Así que Lorena se quedó ojiplática, con el móvil en la mano y explicándole a su marido que su padre había pasado de ella, de su hija sanitaria que llegaba a casa destrozada, para salir al balcón y aplaudir a todo el gremio. A Sergio y Lorena les dio por reír y llamarme para contarme lo surrealista de la escena.

Está claro que para ese hombre, como para millones de personas en estos días de suspensión de las relaciones sociales, asomarse al balcón a las 20.00 horas es una de las prioridades del día. Bueno, quizás la principal prioridad, porque este buen hombre que seguro que quiere muchísimo a Lorena, dudó en dar largas a su propia hija sanitaria.

La escena hizo que me acordara de Desmond, un tipo que vivía confinado en un búnker subterráneo. Todos los días, a solas, seguía una rutina a rajatabla. En silencio. Se despertaba y lo primero que hacía al levantarse era sentarse frente al ordenador para introducir una clave. Después, pasaba el día lo mejor posible. Escogía un vinilo, preferiblemente uno en el que sonase Make your own kind of music, de Cass Elliot. Desayunaba con calma, fregaba y se subía a la bicicleta estática para hacer un poco de ejercicio. Después seguía manteniéndose en forma con un poco de gimnasia, se duchaba, ponía una lavadora, se tomaba sus medicinas y a vivir. De vez en cuando, miraba por una especie de periscopio para comprobar que todo estaba en su sitio.

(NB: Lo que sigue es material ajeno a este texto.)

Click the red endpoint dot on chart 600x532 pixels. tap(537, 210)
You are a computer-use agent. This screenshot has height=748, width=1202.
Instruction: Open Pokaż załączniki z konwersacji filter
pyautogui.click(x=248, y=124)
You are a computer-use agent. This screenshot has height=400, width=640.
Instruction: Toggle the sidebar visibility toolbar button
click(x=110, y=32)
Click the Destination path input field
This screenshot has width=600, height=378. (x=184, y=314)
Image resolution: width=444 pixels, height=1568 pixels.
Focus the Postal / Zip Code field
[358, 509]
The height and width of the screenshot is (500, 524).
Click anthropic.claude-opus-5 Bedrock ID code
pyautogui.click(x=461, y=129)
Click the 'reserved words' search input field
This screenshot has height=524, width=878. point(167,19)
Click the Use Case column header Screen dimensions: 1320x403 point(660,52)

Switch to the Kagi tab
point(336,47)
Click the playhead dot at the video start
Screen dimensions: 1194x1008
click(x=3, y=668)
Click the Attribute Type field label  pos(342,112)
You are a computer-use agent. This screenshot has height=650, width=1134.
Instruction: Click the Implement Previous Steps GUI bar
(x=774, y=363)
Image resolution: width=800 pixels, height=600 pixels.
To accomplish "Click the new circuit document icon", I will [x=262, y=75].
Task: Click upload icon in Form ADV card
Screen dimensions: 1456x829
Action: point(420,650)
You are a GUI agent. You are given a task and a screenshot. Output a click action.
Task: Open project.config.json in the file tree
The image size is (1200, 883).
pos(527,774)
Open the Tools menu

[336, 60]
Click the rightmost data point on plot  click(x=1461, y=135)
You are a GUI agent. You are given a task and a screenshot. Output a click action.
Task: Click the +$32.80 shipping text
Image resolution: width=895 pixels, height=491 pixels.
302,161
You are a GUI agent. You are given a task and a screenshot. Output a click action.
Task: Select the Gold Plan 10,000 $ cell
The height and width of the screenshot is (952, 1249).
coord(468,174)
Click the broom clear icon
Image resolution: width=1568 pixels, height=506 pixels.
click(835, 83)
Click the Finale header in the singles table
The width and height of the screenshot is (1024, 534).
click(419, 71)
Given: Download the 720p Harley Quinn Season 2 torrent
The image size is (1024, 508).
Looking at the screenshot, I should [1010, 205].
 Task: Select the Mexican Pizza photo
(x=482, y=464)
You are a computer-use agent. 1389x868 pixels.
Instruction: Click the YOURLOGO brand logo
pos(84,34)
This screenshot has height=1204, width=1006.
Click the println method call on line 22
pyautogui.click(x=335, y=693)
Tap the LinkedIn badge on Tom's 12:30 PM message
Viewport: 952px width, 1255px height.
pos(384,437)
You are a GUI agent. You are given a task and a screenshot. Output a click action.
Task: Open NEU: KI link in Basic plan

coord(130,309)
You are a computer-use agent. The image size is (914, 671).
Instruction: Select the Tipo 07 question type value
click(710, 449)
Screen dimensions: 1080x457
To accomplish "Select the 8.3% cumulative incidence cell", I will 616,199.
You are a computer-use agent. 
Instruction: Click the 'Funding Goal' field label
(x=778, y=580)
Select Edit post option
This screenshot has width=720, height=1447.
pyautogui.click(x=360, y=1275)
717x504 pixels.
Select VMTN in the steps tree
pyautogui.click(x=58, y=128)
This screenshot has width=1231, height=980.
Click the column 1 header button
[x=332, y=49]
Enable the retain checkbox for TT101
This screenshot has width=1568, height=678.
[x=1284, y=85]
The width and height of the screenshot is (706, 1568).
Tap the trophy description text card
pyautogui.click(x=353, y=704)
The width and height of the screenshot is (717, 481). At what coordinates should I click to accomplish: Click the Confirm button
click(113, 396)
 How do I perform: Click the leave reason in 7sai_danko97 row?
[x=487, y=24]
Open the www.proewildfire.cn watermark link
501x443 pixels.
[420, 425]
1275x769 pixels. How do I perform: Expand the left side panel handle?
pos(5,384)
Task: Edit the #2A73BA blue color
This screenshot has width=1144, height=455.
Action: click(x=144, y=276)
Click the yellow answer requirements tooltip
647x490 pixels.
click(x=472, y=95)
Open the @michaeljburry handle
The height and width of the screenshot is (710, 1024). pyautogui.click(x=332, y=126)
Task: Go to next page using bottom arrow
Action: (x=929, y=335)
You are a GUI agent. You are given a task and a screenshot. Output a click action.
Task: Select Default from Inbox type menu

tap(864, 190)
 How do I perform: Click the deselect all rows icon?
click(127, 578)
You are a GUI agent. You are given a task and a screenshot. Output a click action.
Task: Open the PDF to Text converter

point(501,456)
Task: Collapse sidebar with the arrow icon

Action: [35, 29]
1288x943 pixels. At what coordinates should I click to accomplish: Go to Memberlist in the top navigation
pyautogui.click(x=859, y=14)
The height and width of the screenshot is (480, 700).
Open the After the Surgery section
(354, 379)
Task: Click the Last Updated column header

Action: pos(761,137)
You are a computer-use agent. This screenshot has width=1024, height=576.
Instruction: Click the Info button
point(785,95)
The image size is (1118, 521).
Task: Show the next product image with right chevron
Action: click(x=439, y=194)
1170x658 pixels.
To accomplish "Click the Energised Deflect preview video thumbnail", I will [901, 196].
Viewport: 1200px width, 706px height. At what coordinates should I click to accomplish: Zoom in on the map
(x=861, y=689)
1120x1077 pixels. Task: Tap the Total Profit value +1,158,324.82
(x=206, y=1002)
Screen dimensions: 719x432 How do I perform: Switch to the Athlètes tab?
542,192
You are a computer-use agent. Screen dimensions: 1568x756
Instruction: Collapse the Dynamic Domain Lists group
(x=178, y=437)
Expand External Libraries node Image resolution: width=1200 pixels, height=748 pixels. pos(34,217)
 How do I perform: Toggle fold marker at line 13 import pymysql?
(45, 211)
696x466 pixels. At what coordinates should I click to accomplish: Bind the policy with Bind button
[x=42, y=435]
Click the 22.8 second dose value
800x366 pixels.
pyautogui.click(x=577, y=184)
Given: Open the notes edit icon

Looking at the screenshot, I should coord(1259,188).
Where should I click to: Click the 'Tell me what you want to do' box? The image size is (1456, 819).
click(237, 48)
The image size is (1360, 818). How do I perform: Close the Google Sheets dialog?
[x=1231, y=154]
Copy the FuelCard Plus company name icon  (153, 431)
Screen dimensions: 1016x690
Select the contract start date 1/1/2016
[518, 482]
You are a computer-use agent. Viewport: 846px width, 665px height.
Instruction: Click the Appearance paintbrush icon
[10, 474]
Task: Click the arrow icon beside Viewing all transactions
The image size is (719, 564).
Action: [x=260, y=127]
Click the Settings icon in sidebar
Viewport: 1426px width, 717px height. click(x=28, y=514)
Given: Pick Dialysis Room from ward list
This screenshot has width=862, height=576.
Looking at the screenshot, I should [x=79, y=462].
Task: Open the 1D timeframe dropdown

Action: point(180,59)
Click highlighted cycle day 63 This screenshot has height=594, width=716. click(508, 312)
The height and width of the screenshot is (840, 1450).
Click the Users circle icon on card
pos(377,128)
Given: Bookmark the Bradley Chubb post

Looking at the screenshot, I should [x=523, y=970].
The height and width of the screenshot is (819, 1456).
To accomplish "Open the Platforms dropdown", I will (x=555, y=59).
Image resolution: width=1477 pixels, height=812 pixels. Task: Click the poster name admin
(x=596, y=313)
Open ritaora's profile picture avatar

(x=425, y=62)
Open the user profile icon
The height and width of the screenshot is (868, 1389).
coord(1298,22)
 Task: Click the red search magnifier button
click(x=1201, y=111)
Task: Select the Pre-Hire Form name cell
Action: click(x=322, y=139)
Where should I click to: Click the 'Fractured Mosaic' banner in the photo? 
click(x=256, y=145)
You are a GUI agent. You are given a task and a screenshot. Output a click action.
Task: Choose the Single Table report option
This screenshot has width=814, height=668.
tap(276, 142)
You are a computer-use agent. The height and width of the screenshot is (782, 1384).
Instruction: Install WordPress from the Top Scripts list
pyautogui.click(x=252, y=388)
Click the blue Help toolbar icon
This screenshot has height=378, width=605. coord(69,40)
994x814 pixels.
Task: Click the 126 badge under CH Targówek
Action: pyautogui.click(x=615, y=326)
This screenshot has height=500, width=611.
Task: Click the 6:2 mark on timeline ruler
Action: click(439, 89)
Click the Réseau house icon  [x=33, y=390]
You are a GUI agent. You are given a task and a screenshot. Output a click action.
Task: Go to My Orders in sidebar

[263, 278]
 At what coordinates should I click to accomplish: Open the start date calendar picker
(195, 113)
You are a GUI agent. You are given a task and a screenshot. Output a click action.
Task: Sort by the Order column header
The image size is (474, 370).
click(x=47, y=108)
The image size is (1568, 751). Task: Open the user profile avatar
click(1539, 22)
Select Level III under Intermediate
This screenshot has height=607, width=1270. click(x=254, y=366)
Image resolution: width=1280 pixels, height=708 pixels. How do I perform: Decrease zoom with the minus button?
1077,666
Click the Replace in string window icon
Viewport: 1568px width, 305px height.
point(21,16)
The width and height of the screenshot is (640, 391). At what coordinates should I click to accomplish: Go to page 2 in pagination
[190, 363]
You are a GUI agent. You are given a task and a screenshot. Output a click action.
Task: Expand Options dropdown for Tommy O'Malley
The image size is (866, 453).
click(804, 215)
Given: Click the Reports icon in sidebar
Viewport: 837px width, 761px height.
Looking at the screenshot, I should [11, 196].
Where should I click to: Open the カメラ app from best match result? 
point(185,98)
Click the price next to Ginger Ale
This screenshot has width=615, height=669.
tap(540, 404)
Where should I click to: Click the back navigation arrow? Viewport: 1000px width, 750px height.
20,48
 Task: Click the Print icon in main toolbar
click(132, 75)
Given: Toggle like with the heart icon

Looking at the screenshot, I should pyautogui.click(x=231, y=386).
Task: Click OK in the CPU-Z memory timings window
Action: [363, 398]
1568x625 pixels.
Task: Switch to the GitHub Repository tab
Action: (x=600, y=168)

Desmond, que es un personaje de la serie Perdidos, no sabía para qué servía esa clave que todos los días metía en el ordenador nada más levantarse. No sabía si ayudaba a salvar el mundo, si era para alguna cosa trivial, como mantener encendidas las luces del jardín, o si era parte de un experimento. Para él era vital cumplir esa rutina, convertida ya en una obligación vital. Creo que con los aplausos de las 20.00 horas nos está pasando algo parecido. Sale el Desmond que llevamos dentro y tenemos que aplaudir a los sanitarios, sí o sí. Aunque nos llame por teléfono nuestra hija nada más llegar de darlo todo en un hospital. Y así será hasta que llegue el barco de nuestra Penny particular para sacarnos de esta.